Now, this isn't for everyone, but I once had occasion to try a different approach. It was a pain in the toches but it worked.
I had an unbound text box labeled "Hints" and left it blank in the form. BUT every control, when you tabbed or clicked into it, fired off a "GotFocus" routine to fill in the Hints textbox with a sentence or two describing the purpose, function, units, etc. for the selected control. There is such a thing as the FORM getting focus without giving focus to one of the controls, so there was a Form_GotFocus "hint" too, telling the user the overall purpose of the form.
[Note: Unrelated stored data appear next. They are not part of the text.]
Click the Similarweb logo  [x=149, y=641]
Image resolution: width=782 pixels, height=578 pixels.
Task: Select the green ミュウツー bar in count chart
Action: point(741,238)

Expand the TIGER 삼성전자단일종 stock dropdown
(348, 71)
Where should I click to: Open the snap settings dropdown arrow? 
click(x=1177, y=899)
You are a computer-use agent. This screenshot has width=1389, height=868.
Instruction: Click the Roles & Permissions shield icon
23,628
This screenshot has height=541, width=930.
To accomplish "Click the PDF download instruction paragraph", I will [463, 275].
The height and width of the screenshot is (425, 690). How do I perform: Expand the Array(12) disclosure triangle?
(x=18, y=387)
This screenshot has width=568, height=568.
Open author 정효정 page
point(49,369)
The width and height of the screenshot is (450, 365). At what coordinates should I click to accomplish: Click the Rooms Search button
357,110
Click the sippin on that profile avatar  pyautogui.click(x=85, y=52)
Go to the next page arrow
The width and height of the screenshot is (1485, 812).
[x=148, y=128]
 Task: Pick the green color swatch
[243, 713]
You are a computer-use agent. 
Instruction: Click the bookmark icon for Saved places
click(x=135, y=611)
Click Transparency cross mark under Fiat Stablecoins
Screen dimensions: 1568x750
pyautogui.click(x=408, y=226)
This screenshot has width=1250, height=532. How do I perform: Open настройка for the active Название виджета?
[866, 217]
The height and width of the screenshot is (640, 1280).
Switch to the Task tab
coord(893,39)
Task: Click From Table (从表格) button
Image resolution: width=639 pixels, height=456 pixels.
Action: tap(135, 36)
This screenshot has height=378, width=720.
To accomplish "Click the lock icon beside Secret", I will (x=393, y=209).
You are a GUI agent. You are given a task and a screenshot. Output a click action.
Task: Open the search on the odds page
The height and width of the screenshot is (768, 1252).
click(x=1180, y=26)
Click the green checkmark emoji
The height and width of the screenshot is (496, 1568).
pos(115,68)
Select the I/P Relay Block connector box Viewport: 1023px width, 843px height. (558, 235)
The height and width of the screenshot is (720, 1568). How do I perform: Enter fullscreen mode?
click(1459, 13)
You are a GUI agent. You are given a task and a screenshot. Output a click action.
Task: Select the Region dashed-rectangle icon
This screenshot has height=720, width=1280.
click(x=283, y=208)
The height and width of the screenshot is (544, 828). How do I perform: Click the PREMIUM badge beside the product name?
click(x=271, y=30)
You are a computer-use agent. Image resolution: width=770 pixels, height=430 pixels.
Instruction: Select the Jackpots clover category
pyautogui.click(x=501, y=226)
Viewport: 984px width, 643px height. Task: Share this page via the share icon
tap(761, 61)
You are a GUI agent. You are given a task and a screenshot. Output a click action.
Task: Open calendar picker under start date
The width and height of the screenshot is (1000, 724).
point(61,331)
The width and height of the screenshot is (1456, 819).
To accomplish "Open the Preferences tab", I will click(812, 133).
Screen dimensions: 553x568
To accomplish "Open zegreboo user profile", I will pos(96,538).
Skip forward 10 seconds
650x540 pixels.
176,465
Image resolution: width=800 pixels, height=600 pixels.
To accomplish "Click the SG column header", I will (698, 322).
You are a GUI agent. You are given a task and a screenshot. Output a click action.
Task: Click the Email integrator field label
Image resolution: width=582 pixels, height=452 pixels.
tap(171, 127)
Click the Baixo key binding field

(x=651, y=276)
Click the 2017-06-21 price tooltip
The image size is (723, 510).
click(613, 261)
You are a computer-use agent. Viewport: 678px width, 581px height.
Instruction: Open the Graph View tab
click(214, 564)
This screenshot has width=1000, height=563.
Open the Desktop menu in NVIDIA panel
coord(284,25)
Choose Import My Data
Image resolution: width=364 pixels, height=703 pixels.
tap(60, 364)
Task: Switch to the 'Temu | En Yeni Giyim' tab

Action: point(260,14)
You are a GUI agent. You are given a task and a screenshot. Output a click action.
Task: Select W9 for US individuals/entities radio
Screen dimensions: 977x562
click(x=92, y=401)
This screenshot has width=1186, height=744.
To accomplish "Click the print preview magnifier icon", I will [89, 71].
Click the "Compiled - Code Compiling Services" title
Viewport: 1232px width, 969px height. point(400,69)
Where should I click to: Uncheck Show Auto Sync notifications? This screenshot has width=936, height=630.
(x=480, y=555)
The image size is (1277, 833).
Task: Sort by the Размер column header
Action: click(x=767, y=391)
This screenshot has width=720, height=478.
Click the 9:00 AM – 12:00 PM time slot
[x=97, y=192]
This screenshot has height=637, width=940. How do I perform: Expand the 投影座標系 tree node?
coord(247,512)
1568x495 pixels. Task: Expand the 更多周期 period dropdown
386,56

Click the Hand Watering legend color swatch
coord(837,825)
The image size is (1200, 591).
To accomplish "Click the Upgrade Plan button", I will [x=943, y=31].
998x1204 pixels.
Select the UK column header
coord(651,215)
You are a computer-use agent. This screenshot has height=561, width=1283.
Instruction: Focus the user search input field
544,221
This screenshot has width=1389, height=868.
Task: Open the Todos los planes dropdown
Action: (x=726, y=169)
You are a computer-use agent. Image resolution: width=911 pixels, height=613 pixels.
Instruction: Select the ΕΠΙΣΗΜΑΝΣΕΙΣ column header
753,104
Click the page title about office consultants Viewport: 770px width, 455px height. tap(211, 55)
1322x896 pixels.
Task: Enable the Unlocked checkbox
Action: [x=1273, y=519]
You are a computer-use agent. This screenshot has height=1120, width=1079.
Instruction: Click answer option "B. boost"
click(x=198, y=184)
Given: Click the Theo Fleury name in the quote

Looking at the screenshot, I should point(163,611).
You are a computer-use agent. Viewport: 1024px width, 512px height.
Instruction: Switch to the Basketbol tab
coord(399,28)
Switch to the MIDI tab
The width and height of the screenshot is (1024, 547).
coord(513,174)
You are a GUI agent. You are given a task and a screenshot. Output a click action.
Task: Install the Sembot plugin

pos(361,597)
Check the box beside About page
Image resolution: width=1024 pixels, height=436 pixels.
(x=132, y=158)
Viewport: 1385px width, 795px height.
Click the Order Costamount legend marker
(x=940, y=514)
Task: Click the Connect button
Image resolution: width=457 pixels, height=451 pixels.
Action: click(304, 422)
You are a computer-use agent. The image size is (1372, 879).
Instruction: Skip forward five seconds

Now, it was tedious, but my users LOVED it. And it was so easy to do. I also played games with the label associated with the fields on GotFocus and LostFocus events, changing the label color from black to something like bright purple, changing the background color for text boxes, stuff like that. The LostFocus event for each control tested whether the control's .VALUE and .OLDVALUE were the same and changed the color scheme of the controls if they were not. Pale pink backcolor and solid red forecolor, if I recall correctly. That way the users knew what they had changed. That, of course, required a Form_OnCurrent event to reset all forecolors and backcolors, but that was a trivial process.
Anyway, since I had the GotFocus and LostFocus routines to manage control colors, it was a no-brainer to add lines to maintain the hints area. While it wasn't quite a cut-n-paste enterprise, it went pretty fast to implement it.